# Building a culture of thinking in the classroom

Thursday, 16. September 2021

For many students, math can be intimidating. Students often get stuck behind a rampart of seemingly indecipherable symbols and find themselves shut down, convinced that they can not do math.

Warren Schnack, a Math Teacher in the US System, is working to break down these walls and help students think through math, thereby discovering “aha” moments that profoundly change the way students perceive their abilities to do mathematics.

Drawing heavily on the ideas of Peter Liljedahl, a professor of Education at Simon Fraser University in British Columbia, Canada, Warren is taking an innovative approach to teaching math at the Ecole.
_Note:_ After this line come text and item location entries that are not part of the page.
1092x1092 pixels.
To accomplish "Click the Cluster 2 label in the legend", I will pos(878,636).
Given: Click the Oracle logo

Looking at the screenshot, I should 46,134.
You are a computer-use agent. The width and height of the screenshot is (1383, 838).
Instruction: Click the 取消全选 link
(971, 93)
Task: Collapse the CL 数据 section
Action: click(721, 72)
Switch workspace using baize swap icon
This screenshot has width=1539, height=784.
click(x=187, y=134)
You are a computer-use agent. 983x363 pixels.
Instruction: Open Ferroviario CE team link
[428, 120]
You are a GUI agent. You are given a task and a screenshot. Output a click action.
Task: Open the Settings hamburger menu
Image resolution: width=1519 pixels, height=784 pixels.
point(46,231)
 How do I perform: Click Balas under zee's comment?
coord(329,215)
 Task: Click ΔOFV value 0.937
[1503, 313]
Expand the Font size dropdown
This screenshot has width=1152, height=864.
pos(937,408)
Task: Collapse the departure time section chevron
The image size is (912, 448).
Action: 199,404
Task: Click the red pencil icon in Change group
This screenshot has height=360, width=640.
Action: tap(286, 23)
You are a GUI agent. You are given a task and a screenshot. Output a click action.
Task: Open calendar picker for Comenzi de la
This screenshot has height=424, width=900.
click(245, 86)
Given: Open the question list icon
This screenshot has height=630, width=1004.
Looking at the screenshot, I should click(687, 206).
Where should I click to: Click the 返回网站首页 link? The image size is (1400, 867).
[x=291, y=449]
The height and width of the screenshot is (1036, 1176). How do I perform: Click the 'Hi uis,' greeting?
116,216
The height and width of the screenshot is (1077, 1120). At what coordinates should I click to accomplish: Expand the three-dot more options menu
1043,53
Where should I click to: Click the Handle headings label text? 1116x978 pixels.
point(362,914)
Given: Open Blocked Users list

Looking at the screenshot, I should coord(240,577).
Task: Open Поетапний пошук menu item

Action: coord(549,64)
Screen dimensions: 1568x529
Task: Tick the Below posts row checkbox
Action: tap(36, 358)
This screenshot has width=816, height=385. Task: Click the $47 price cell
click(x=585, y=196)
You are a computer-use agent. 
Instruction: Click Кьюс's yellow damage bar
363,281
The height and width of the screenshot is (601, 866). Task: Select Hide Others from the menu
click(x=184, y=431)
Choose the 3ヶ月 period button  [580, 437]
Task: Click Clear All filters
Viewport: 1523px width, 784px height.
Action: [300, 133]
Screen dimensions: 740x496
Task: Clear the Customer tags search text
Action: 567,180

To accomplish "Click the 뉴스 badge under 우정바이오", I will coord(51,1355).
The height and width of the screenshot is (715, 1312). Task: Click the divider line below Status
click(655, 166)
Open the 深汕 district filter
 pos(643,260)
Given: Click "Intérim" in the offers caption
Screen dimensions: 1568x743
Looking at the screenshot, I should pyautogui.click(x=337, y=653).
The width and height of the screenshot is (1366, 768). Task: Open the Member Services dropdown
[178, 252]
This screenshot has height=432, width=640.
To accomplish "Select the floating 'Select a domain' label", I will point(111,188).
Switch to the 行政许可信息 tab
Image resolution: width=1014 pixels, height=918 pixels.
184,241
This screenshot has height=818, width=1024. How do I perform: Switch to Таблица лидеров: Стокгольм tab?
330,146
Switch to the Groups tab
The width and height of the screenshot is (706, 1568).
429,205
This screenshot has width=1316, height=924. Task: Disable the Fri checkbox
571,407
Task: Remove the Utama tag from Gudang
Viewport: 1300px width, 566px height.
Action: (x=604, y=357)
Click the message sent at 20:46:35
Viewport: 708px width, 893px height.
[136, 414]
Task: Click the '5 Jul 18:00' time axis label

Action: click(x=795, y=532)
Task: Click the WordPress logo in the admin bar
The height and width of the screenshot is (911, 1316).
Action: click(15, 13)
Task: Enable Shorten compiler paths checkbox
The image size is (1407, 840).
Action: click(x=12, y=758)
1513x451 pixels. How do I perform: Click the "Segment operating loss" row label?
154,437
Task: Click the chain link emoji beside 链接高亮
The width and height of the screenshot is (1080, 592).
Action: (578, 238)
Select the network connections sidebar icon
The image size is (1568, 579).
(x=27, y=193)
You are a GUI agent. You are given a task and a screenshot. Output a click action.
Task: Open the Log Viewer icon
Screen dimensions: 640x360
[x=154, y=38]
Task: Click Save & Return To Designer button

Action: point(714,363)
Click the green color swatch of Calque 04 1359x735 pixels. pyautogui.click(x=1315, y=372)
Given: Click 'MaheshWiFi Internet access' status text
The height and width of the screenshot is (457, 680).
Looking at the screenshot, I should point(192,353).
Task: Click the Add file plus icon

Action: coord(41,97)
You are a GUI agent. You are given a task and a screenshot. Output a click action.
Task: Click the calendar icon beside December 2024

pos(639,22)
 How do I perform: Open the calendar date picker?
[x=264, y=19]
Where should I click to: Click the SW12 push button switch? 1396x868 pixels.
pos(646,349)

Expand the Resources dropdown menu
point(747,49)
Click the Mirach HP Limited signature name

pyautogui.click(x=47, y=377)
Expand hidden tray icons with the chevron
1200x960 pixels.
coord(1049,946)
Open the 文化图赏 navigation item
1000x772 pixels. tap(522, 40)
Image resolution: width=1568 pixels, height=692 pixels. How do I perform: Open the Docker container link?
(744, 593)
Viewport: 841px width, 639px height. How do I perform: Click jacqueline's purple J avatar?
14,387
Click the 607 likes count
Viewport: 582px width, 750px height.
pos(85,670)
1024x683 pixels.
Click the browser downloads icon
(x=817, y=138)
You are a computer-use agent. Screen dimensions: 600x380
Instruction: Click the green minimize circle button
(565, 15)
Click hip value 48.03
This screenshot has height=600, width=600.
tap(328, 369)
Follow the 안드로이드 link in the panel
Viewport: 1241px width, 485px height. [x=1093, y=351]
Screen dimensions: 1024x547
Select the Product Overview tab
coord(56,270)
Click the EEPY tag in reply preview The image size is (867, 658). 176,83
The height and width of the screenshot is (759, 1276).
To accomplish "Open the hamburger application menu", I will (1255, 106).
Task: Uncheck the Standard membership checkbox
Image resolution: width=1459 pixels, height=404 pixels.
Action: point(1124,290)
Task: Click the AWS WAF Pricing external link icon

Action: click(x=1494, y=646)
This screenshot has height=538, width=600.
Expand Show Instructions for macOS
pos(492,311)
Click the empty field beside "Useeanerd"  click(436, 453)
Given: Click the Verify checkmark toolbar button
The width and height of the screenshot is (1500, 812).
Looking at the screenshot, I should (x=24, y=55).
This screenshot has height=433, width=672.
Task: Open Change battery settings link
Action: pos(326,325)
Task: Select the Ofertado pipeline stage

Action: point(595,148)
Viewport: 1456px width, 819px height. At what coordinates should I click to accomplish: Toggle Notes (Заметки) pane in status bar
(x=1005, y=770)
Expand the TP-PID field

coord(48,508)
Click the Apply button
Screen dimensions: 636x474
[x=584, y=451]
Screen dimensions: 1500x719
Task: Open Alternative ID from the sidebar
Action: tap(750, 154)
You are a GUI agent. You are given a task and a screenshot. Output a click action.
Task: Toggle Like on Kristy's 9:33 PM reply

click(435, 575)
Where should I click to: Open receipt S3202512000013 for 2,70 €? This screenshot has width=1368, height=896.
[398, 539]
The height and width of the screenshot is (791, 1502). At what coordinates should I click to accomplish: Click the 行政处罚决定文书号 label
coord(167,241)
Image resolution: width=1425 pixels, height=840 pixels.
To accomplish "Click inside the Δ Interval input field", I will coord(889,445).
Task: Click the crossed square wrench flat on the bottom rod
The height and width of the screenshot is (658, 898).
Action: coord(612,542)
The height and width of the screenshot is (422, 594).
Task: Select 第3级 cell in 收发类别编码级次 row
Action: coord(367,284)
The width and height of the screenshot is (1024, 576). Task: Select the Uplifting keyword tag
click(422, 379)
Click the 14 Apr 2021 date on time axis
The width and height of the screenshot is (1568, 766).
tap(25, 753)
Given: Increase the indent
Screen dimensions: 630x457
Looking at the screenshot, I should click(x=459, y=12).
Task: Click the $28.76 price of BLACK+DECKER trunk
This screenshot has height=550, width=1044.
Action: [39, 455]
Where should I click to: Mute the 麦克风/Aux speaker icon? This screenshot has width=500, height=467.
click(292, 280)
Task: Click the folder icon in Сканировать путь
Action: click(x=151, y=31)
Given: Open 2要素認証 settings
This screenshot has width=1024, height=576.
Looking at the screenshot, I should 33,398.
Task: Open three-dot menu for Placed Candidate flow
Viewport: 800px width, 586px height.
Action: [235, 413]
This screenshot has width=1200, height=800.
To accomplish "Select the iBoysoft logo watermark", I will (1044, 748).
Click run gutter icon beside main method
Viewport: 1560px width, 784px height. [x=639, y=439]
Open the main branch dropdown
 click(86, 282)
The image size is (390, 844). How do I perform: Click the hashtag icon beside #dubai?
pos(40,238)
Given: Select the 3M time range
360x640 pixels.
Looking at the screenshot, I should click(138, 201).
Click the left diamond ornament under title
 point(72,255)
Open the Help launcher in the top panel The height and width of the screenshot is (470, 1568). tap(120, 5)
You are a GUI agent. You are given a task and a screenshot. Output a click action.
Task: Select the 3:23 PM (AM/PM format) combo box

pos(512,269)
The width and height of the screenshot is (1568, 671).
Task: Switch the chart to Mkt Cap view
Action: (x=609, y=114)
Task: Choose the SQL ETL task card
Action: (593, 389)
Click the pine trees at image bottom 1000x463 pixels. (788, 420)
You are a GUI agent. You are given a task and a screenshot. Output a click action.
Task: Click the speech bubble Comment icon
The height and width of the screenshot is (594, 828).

Liljedahl‘s book Building Thinking Classrooms presents 14 points that encourage students to think about math which allows deep learning to occur.

The first thing you notice as you walk into Warren’s classroom is a huge amount of energy and sound! The students are working in groups of three, all facing whiteboards or chalkboards, termed Vertical Non-Permanent Surfaces (VNPS), talking with energy and passion about math!

The classroom has also been “defronted” - desks are arranged in random groups of three.

Warren begins his class with a highly engaging math problem - something exciting, challenging yet approachable that gets the students working together. As students work through their problems in groups of three, they experiment on their VNPS - this way their work is visible to Warren as well as to their classmates.

As they work, students are encouraged to share ideas and build on the knowledge of their peers. Groups can mix, borrowing ideas, making suggestions and offering support. Warren wanders around the classroom, offering “keep thinking” ideas, and a judicious use of hints designed to help students along their thinking process, and highlighting key discoveries that students have made.

At the end of the class, Warren may provide a quick self-assessment - he gives the students a problem to solve designed to check the students’ understanding of a particular concept. Here, the intention is to show the students where they are in the learning process.

In Warren’s math class, the positivity and energy are truly palpable. Students are engaging with math, thinking through problems, asking questions, testing hypotheses, and building on one another’s knowledge. They get to experience the true magic of an ‘aha’ moment, proving to themselves that math is the good kind of challenging, that it’s fun to think about numbers, that they can, indeed, do math.